BRIEF A:
From the post on the Avaris palace, extract the passage between "Some more comments" and "authority and power.", inclusive.
BRIEF B:
In the post on the Avaris palace, the sentence beginning "Though the throw stick most likely represents" names several things that throw sticks represent. List all of them.
BRIEF C:
Render this sentence from the post on the Avaris palace in Spanish: "The statue in the palace has a throw stick on the shoulder."

EXERCISE TEXT:
-.-.-
Some more comments about the palace and Avaris:
The statue in the palace has a throw stick on the shoulder.
“The statue represents an official, seated and with a Throw stick held at the left shoulder.”
https://www.ancientworldmagazine.com/ar … l-el-daba/
Though the throw stick most likely represents power and authority, in ancient Egypt, throw sticks also represented hunters or foreigners, which Joseph definitely could identify as a foreigner with authority and power.
“It is used on the palettes both as a throwing-stick weapon in the animal hunt being portrayed-(the Hunters Palette), as well as on certain palettes, as a determinative referring to a “foreigner”, or “foreign territory”.
As evidenced with his colorful tunic and extravagant hairdo, Joseph was most likely quite a fashionista. As a matter of fact, the Bible describes him as such an attractive man that women lusted to have sex with him.
Gen 39:6-7 (2001)
-.-.-
SUPPLIED ENTRIES:
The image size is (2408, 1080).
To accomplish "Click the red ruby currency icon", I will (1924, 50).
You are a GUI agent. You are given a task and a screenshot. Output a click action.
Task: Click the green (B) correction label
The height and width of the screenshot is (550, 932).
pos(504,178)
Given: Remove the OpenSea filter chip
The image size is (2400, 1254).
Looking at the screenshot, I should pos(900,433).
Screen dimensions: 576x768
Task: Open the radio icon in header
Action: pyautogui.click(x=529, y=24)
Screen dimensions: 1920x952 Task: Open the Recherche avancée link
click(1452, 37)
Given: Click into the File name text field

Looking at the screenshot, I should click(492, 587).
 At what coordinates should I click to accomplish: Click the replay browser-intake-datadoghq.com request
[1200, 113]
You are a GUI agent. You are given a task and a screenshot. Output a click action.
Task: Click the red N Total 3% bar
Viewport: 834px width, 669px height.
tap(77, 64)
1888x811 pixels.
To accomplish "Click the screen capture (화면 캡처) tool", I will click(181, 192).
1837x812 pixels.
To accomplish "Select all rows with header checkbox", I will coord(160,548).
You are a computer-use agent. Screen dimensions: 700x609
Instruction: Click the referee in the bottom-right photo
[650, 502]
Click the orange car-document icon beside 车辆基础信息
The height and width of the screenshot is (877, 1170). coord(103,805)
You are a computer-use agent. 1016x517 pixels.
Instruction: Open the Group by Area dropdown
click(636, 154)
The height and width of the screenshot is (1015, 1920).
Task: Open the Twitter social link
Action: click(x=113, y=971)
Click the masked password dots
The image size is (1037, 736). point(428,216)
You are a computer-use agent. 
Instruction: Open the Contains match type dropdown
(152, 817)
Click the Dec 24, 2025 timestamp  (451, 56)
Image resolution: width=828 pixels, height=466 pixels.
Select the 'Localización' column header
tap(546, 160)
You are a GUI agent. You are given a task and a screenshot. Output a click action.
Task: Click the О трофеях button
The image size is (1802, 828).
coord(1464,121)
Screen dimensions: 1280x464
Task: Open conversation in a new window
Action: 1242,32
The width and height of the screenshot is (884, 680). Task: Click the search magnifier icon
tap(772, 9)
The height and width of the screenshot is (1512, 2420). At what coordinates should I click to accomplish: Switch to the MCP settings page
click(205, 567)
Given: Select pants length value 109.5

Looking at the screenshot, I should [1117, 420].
-.-.-
FINAL ANSWER A:
Some more comments about the palace and Avaris:
The statue in the palace has a throw stick on the shoulder.
“The statue represents an official, seated and with a Throw stick held at the left shoulder.”
https://www.ancientworldmagazine.com/ar … l-el-daba/
Though the throw stick most likely represents power and authority, in ancient Egypt, throw sticks also represented hunters or foreigners, which Joseph definitely could identify as a foreigner with authority and power.

FINAL ANSWER B:
power
authority
hunters
foreigners

FINAL ANSWER C:
La estatua del palacio tiene un palo arrojadizo sobre el hombro.